Sen. Paul identified the spread of military practices in police work with the drug war, but while that certainly fueled the problem, SWAT-style approaches to police work date back to the 1960s, when police developed them during the civil rights and antiwar movements that sometimes saw civil disorders and rioting—by police themselves, in one instance. SWAT gear or tactics were used in situations involving California farm workers and members of the Black Panther organization.

HALEY

The “war on drugs” that was launched in the Nixon administration and renewed regularly in later administrations also caused a step-up in military practices in police departments.

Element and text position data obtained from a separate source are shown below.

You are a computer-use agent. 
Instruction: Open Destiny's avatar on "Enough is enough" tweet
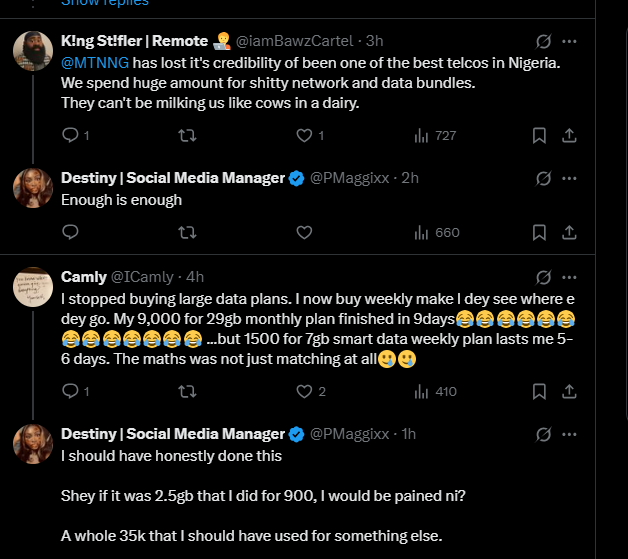33,189
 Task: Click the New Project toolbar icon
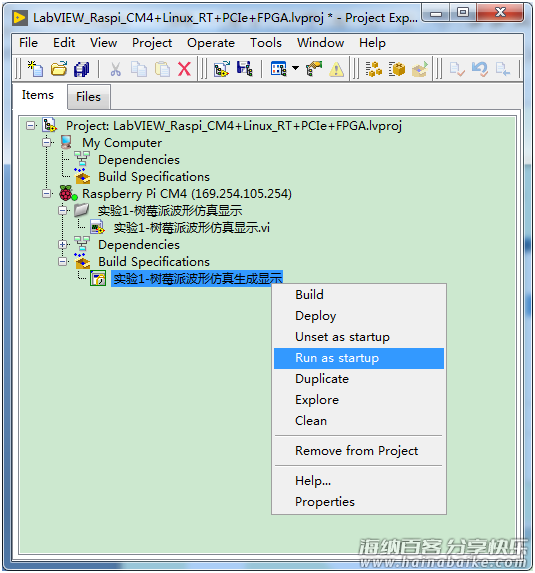(x=35, y=69)
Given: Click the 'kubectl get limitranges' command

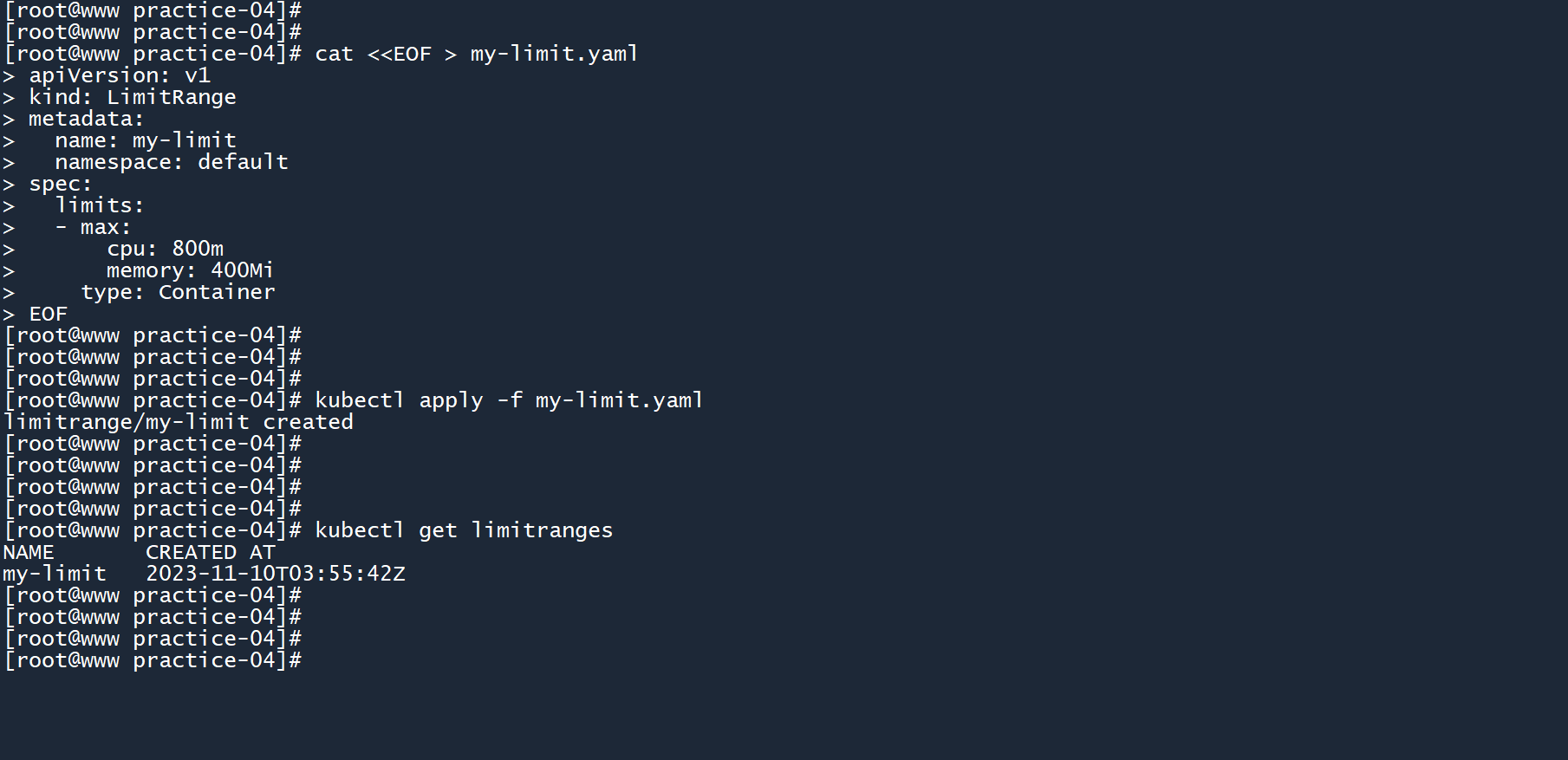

And just as Hollywood came up with programs like 24 after the September 11 tragedies, in the 1970s, an ABC television program called S.W.A.T. used throbbing music and action sequences to spread the notion that military tactics by police were desirable.

September 11 helped accelerate military uses of local police, and not just through the Pentagon program. Department of Homeland Security grants of money to localities helped localities stock up on gear whose usefulness to them was far from certain, as when Colchester, Vermont, population 16,000, used Homeland Security money to buy equipment for punching holes in collapsed skyscrapers.

U.S. Sen. Harry Reid, speaking with Nevada reporters on Aug. 18, said military-style gear can be useful in incidents like the Boston Marathon bombing.

“So the question I have is not whether the equipment is needed—it probably is,” Reid said. “How the equipment and supplies are being used is the problem.”

He said the feds need to be sure localities “have the ability and resources to train the people who use it” when the equipment is transferred.

Haley worries that military practices by local police agencies puts another obstacle between members of the public and police agencies who, often, are already too distant from the public.

“Again, as a citizen soldier, I think our job is to communicate with the public,” he said. “Ninety-eight percent of our work does not require heavy armament.”